Und dahin ging es heut. Die Gewerke zogen aus mit Musik und Fahnenschwenken, und die Schulkinder folgten, Mädchen und Knaben, und begrüßten den Mai. Und dabei sangen sie:
»Habt ihr es nicht vernommen?
Der Lenz ist angekommen!
Es sagen's euch die Vögelein,
Es sagen's euch die Blümelein,
Der Lenz ist angekommen.
Ihr seht es an den Feldern,
Ihr seht es an den Wäldern;
Der Kuckuck ruft, der Finke schlägt,
Es jubelt, was sich froh bewegt,
Der Lenz ist angekommen!«
Und auch Trud und Gerdt, als der Nachmittag da war, hatten in gutem Mute die Stadt verlassen.
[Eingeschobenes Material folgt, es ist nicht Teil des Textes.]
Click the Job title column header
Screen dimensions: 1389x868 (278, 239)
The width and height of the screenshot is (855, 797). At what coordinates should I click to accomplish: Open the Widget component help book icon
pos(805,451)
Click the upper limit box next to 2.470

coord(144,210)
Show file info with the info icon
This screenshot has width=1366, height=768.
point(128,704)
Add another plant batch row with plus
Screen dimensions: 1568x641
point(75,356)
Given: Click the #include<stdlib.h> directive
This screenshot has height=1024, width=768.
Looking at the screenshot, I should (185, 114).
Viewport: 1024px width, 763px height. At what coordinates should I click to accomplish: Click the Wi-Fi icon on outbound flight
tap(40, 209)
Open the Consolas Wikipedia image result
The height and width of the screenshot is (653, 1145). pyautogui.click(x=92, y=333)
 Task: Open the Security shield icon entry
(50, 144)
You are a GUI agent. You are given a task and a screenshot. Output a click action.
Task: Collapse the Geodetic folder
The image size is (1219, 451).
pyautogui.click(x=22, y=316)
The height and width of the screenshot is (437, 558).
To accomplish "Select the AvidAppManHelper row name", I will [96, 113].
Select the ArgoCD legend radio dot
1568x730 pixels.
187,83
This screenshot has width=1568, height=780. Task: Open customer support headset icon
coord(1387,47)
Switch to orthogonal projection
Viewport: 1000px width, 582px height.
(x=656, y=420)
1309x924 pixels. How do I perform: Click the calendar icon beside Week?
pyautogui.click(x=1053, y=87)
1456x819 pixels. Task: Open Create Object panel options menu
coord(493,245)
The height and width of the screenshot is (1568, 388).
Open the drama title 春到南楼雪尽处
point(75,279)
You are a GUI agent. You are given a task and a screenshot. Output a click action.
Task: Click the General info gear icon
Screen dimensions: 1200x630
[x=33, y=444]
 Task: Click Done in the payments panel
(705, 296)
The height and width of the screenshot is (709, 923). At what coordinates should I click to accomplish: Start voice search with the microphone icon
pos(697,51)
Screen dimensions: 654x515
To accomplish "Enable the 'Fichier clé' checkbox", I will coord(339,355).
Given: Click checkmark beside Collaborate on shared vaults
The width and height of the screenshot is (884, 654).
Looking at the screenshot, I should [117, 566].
Grete mit Reginen folgte. Draußen aber trafen sie die Zernitzens, alt und jung, die sich's auf mitgebrachten und umgestülpten Körben bequem gemacht und nun gar noch die Freud und Genugtuung hatten, die jungen Mindes, mit denen sie lieber als mit den andern Bürgersleuten verkehrten, an ihrer Seite Platz nehmen zu sehen. Auch Valtin und Grete begrüßten sich, und in kurzem war alles Frohsinn und guter Laune, voran der alte Zernitz, der sich, nach Abtretung seines Platzes an Trud, auf den Rain hingelagert und sein sichtliches und immer wachsendes Gefallen daran hatte, der stattlichen, in vollem Staat erschienenen jungen Frau über ihre Schönheit allerlei Schönes zu sagen. Und diese, hart und herbe, wie sie war, war doch Frau genug, sich der Schmeichelrede zu freuen. Emrentz drohte mit Eifersucht und lachte dazwischen, Gerdt summte vor sich hin oder steckte Butterblumenstielchen ineinander, und inmitten von Scherz und Geplauder sah ein jeglicher auf die sonnige Wiese hinaus, wo sich bunte Gruppen um Buden und Carrousel drängten, Bürger nach der Taube schossen und Kinder ihren Ringelreihen tanzten. Ihr Singen klang von der großen Linde her herüber, an deren untersten Zweigen rote und gelbe Tücher hingen.
So mocht eine Stunde vergangen sein, als sie, von der Stadt her, gebückt auf seinem flandrischen Pferde, des alten Minde gewahr wurden.